** Dataset entries follows **
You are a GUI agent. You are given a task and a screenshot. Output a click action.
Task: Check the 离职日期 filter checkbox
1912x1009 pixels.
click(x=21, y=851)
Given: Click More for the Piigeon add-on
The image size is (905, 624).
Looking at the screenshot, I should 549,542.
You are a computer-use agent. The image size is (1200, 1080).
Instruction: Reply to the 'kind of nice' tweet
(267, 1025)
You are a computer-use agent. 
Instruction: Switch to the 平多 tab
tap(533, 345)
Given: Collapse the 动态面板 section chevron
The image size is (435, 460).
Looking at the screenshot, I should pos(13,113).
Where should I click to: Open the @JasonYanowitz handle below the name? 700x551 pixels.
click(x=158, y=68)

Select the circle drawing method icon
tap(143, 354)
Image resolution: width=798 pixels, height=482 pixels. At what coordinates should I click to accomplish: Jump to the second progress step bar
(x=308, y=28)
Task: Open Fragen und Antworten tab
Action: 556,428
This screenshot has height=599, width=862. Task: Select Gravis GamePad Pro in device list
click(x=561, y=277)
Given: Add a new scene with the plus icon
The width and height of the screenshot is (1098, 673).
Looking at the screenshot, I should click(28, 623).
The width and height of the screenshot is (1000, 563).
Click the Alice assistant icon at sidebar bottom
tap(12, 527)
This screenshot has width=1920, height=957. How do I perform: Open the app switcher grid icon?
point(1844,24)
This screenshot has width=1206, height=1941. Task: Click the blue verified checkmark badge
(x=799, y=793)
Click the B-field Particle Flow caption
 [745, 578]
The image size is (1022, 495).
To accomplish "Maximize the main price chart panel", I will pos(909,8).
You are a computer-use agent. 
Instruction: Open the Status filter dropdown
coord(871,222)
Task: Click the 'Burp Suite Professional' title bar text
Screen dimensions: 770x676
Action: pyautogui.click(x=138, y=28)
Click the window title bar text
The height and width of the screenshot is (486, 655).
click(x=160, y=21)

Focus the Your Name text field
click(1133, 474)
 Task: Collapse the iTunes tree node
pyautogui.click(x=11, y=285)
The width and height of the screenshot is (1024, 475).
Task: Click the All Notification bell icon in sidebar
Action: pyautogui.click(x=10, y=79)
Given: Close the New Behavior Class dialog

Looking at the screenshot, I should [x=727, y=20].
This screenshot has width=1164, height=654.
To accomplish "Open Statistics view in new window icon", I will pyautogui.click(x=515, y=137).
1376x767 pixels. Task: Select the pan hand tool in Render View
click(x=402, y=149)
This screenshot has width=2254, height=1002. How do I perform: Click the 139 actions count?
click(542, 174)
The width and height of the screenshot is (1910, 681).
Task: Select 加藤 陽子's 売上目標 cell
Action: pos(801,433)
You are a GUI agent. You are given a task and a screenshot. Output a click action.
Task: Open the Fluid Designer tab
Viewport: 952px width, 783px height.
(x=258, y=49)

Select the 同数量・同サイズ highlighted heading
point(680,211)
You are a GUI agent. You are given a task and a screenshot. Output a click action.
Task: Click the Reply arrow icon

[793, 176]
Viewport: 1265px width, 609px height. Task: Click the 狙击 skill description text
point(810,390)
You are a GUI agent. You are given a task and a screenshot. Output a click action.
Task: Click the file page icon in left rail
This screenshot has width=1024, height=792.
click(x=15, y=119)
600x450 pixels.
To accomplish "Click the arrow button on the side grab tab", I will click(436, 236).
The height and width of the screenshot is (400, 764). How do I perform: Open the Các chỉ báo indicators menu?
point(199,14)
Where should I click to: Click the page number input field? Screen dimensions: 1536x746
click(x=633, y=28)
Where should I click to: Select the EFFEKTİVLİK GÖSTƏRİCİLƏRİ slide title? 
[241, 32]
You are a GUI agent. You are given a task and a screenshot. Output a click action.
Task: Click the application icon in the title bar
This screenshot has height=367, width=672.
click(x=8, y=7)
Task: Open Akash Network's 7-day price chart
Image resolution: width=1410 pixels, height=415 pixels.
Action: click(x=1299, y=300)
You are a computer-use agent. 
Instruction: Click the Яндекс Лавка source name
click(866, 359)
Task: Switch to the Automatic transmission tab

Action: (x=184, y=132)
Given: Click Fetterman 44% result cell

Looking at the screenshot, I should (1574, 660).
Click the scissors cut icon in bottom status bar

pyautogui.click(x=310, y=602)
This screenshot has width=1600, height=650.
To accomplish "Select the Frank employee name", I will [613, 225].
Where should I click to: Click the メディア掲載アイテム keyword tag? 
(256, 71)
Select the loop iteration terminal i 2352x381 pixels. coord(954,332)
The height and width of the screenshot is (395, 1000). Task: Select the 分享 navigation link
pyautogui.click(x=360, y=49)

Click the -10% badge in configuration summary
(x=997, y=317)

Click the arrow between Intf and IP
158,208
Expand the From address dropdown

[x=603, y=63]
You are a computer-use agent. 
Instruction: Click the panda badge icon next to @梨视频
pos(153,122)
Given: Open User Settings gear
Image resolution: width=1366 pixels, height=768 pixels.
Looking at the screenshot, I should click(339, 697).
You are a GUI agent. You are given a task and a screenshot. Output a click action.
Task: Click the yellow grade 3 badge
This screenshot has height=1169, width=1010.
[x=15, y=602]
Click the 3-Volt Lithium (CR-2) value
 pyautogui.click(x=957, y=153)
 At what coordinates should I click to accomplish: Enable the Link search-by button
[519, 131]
** End of Dataset entries **
## Task to carry out
Starting at the line that contains "Click the 3-Volt Lithium (CR-2) value", retype each line through the last one in the records, both included, and add nothing.

## Solution
Click the 3-Volt Lithium (CR-2) value
 pyautogui.click(x=957, y=153)
 At what coordinates should I click to accomplish: Enable the Link search-by button
[519, 131]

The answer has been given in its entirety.